Later in the tournament, Dechaine had the opportunity for a re-match, and the results were quite different. It should also be noted that in Dechaine’s 10-match, loss-side run, he won just over 89% of the games he played, with an aggregate score of 110-13.
 
As Dechaine began work on the loss side, Fracasso-Verner (an A player) and Anthony Petruzelli (C+) were advancing through their respective upper- and lower-bracket fields for a meetup in the hot seat match. Verner won four to meet Ryan Urso (a B Player) in one winners’ side semifinal, while Petruzelli won his four to face fellow C+ player, Jimmy Gonzalez in the other one. Fracasso-Verner and Petruzelli gave up only two racks between them (one each, to Urso and Gonzalez) to move into the hot seat match. Fracasso-Verner was even stingier in the winners’ side final, giving up none at all to sit in the hot seat.
 
Meanwhile, back at the (loss-side) ranch, Dechaine was mowin’ ‘em down, one by one. Opening loss-side wins of 10-1, 11-1, and 11-3 brought him into the money rounds, where he defeated Bobby Hilton by shutting him out and then, in his re-match against Lisciotti, sent him home 10-2. This set him up to face Urso, coming over from the winners’ side semifinal. Gonzalez’ first opponent on the loss side was Jack Cooper, who’d shut out Ralph Caton in the first money round, and then survived a double hill fight against Darryl Helm (5-5; Helm, as a C+, racing to 6) to reach Gonzalez.
 
Dechaine and Cooper handed Urso and Gonzalez their second straight loss. With Urso racing to 4, Dechaine eliminated him 11-1. Cooper gave up only one to Gonzalez in a 5-1 victory (Gonzalez racing to 6). Dechaine took the quarterfinal match 13-1 over Cooper, and completed his loss-side run with a 12-2 victory over Petruzelli in the semifinals.
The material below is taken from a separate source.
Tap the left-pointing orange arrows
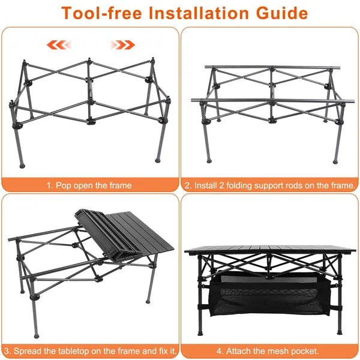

The final match actually dropped Dechaine’s winning-game percentage down a notch, from its 89.4% after the semifinals to 88% at the end of the first double-elimination set. Dechaine won it 10-2, and then, in consultation with Fracasso-Verner, opted out of trying to make it two in a row.
 
Tour director Marc Dionne thanked the ownership and staff at Yale Billiards, as well as sponsors Ozone Billiards, Molinari, Bert Kinister, AZBilliards, Inside English, Professor Q-Ball’s National and 3-Cushion News, Delta 13 Racks, MJS Construction, Bob Campbell, Championship Cloth, and OTLVISE Billiard Mechanics of America. The next stop on the New England 9-Ball Series (#20), scheduled for the weekend of March 24-25, will be a $500-added, 8-Ball event, to be hosted by Legends Billiards, in Auburn, ME.